# Tharon Musser Passes, the end of an era



## STEVETERRY (Apr 19, 2009)

All--

It is with great sadness that I must report the passing of Tharon Musser, the dean of Broadway lighting design. After a long illness, Tharon passed away comfortably in the company of her long-time partner Marilyn Rennagel.

For those of us that knew Tharon, this is not unexpected news, but still very, very hard to hear.

ST


----------



## Footer (Apr 19, 2009)

It really is the end of an era. Few people have as much for the art of lighting design.


----------



## SteveB (Apr 19, 2009)

Steve 

Thank you for sharing this with us directly.

Time to watch the sunsets a bit more closely now, certain that Tharon's touch will be present.

Steve B.


----------



## derekleffew (Apr 20, 2009)

This makes the New York Library's Project: Theatrical Lighting Database all the more important. Here's hoping other designs and designers will be added soon.


----------



## Grog12 (Apr 20, 2009)

I can't even begin to say how sad this makes me. 

If you even only visit this forum once every month you should go and do a little research to find out what a great loss this is.


----------



## bdkdesigns (Apr 21, 2009)

I agree with Grog, this is a huge loss for the industry. I just got done re-reading her USITT monograph last week too. I highly recommend it if you don't really know what she has done in the business.


----------



## STEVETERRY (May 11, 2009)

STEVETERRY said:


> All--
> 
> It is with great sadness that I must report the passing of Tharon Musser, the dean of Broadway lighting design. After a long illness, Tharon passed away comfortably in the company of her long-time partner Marilyn Rennagel.
> 
> ...



For some great tributes from people that knew and worked with her, see the following links:

Pat MacKay remembers legendary lighting designer Tharon Musser | Tharon Musser, Our Source
Remembering Tharon Musser
More Industry Reaction On Tharon Musser
More Tributes To The Legendary Tharon Musser

You might have to enter contact info, but it will be worth it, if only to read Tony Walton's priceless tribute!

ST


----------



## gafftaper (Jun 13, 2009)

June's L&S America has a fabulous article about Tharon Musser. Please do your best to find a copy and read it. She was one amazing designer. The list of shows she worked on is mind blowing. 

My favorite story from the article: 
She went to Yale and took a class in lighting from Stanley McCandless. Apparently he was not impressed and told her she had no aptitude for lighting. 

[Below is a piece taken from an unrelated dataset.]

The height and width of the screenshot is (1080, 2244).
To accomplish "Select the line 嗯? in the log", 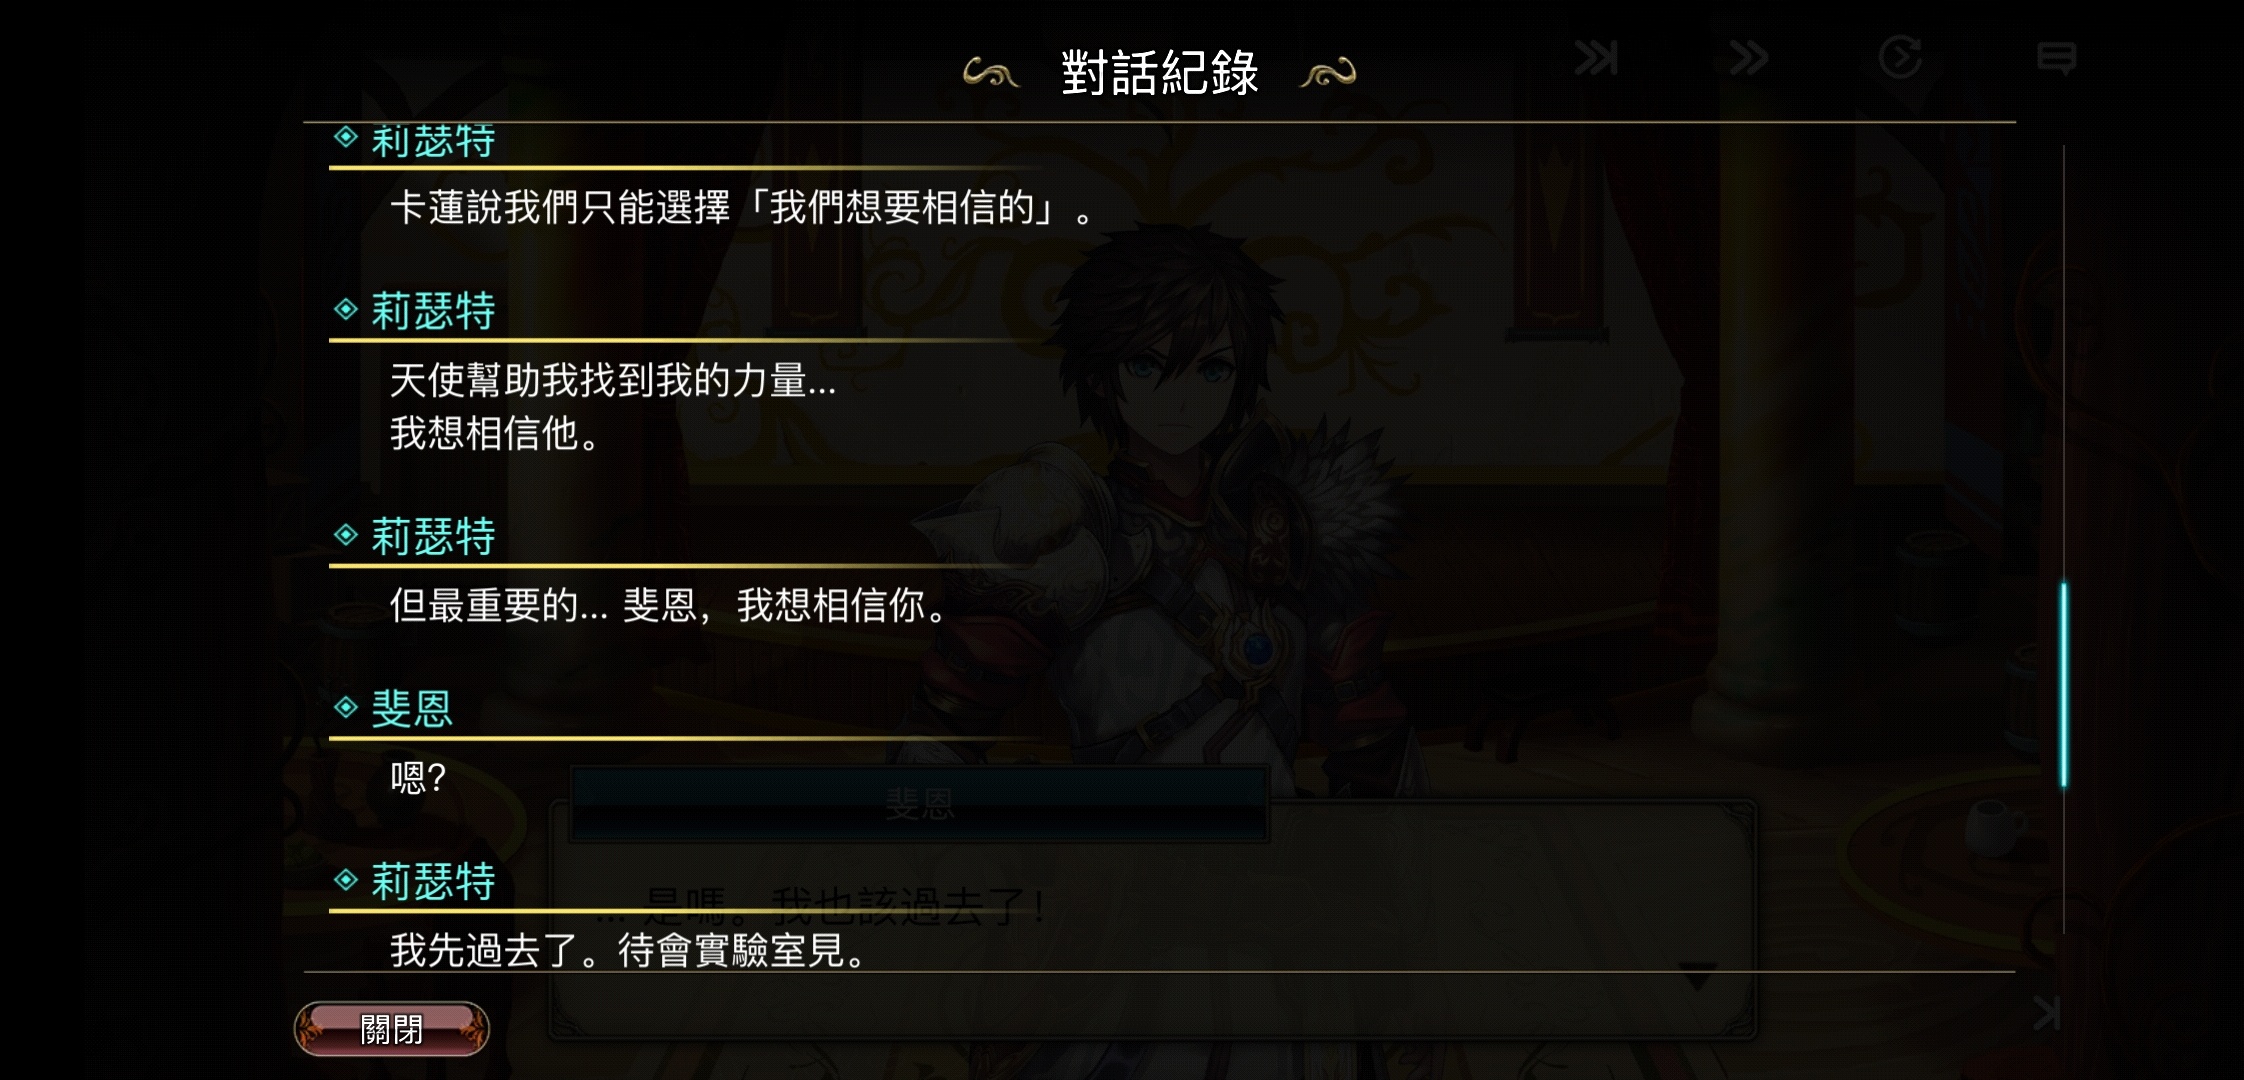I will (x=418, y=777).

I sent an e-mail to L&S A asking them to consider posting the whole article on their website for everyone to read. Until then, find a friend with a copy.


----------



## gafftapegreenia (Jun 13, 2009)

Gafftaper, I just read that L&SA article last night, and I was completely blown away. What a true revolutionary.


----------



## rochem (Jun 13, 2009)

Just finished reading the L&S A article about a half hour ago. It was very moving and definitely one of the best articles I've ever read. If you haven't read it, DO SO!


----------



## gafftaper (Jun 16, 2009)

The good folks at L&S A don't post the entire issue on the internet. However, they have now chosen to post the Tharon Musser article. There's no way I can make this point strong enough to all the young designers out there... take a few minutes and go read this article. 

Learn something about your industry's history, it's legends, and be inspired.


----------